## [What you have to do]
Beneath this task are records; print exactly the stretch of them from the line with "Task: Click the Sigma slider handle" through the line with "Click coaching shield", both ends included.

## [Supplied information]
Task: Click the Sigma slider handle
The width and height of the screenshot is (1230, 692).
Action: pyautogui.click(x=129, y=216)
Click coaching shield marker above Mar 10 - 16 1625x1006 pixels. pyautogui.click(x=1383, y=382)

==

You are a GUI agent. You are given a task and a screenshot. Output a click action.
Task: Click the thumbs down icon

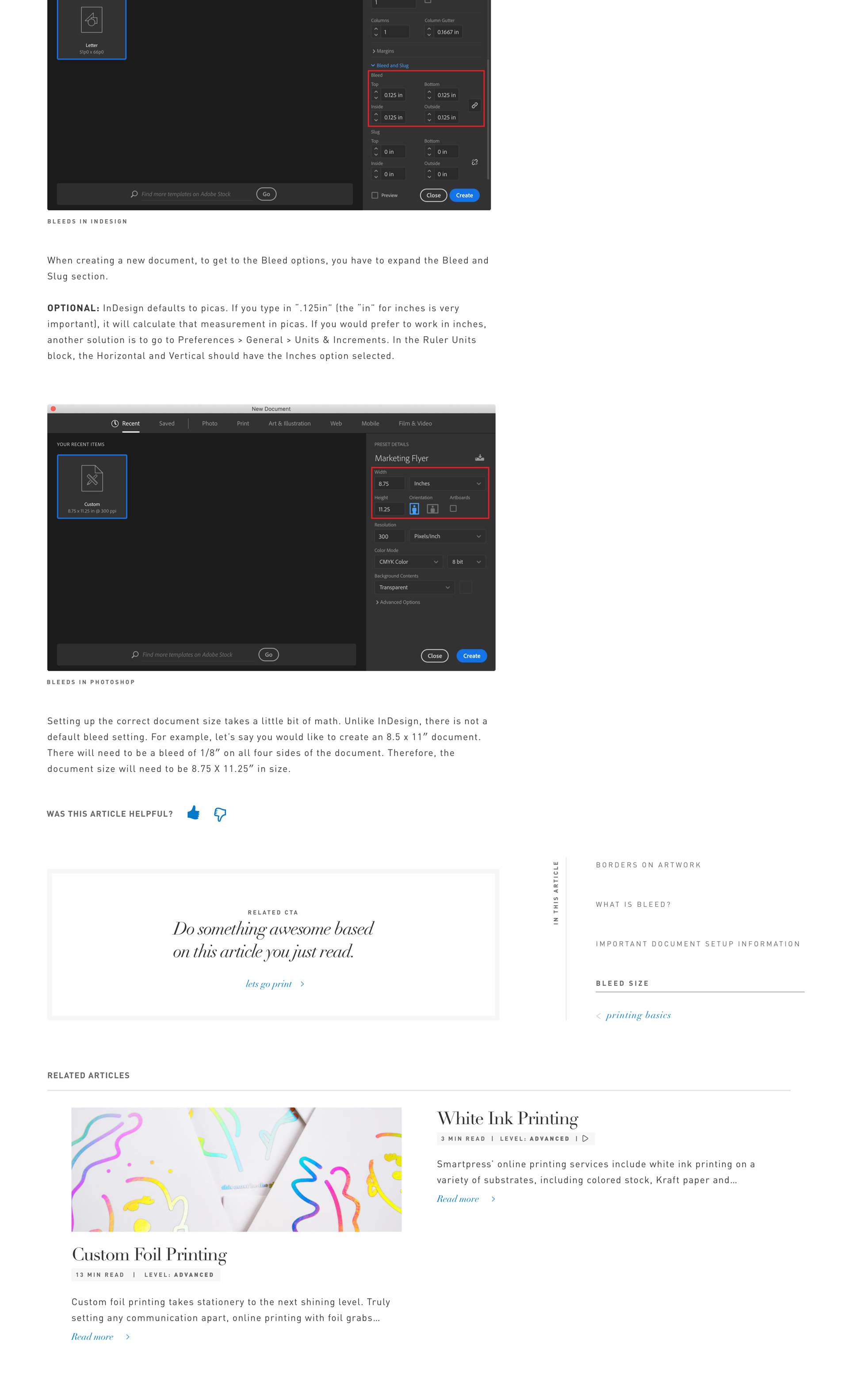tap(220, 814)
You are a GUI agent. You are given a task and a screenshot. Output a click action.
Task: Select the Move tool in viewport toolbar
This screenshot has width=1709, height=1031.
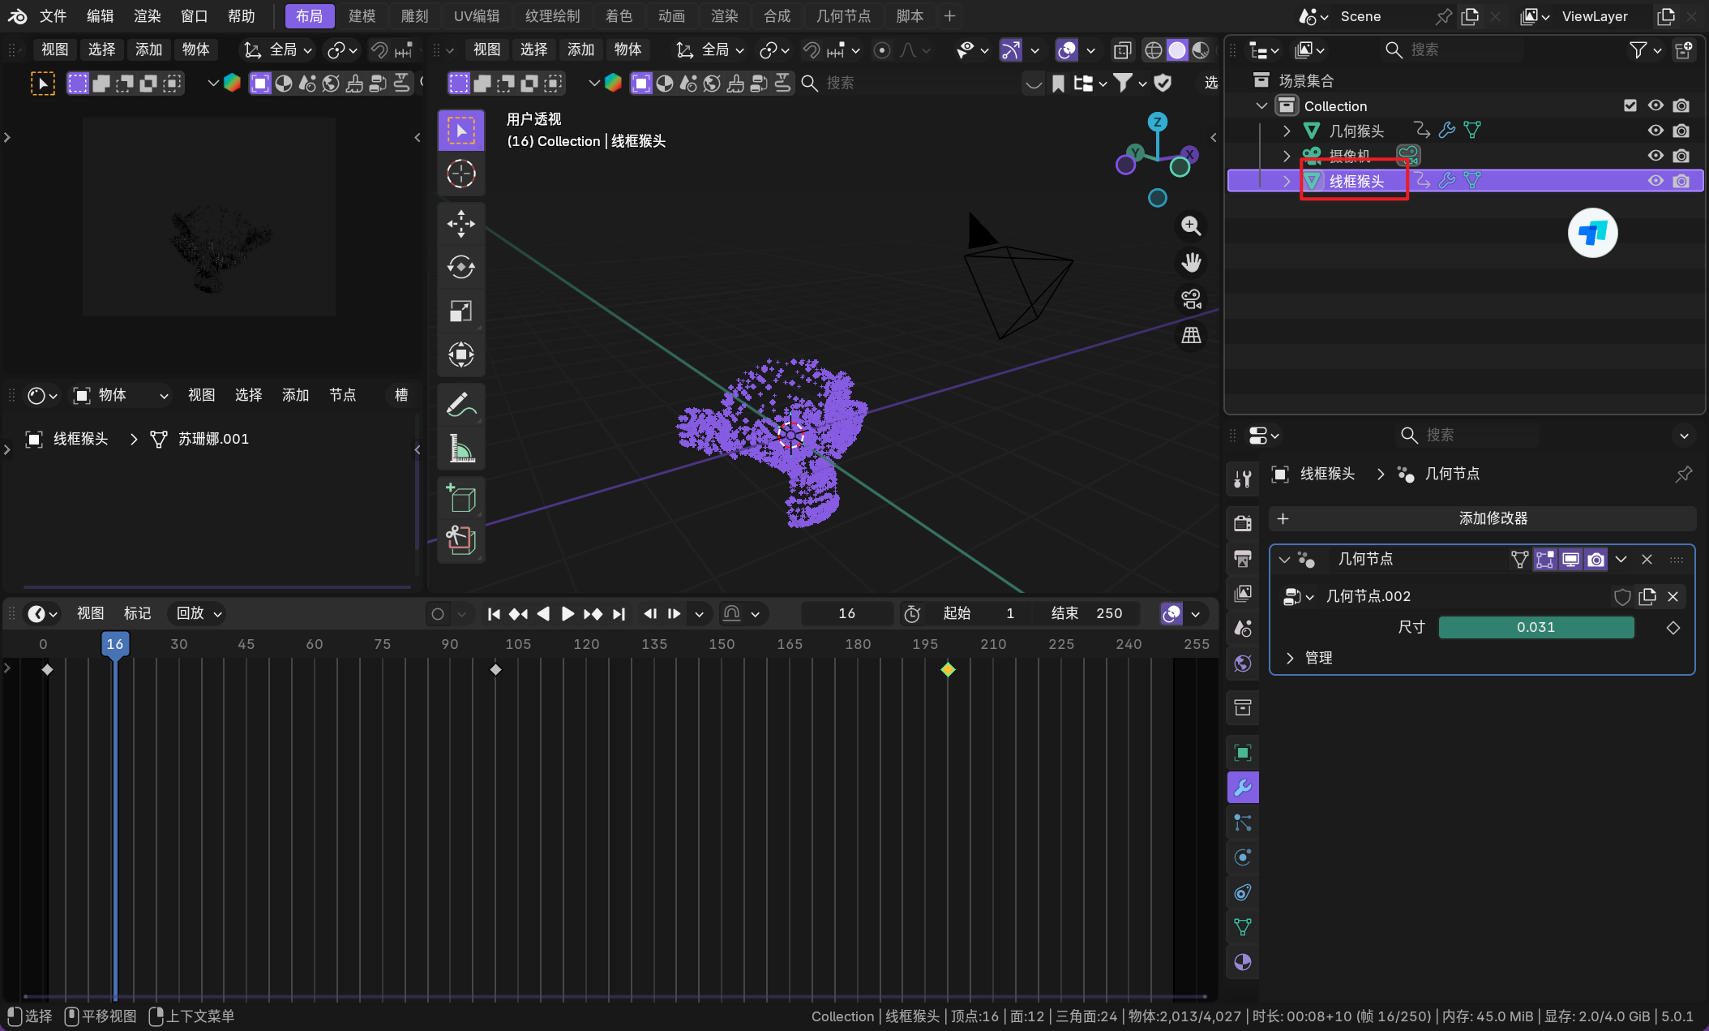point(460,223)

## [Solution]
Task: Click the Sigma slider handle
The width and height of the screenshot is (1230, 692).
Action: pyautogui.click(x=129, y=216)
Click coaching shield marker above Mar 10 - 16 1625x1006 pixels. pyautogui.click(x=1383, y=382)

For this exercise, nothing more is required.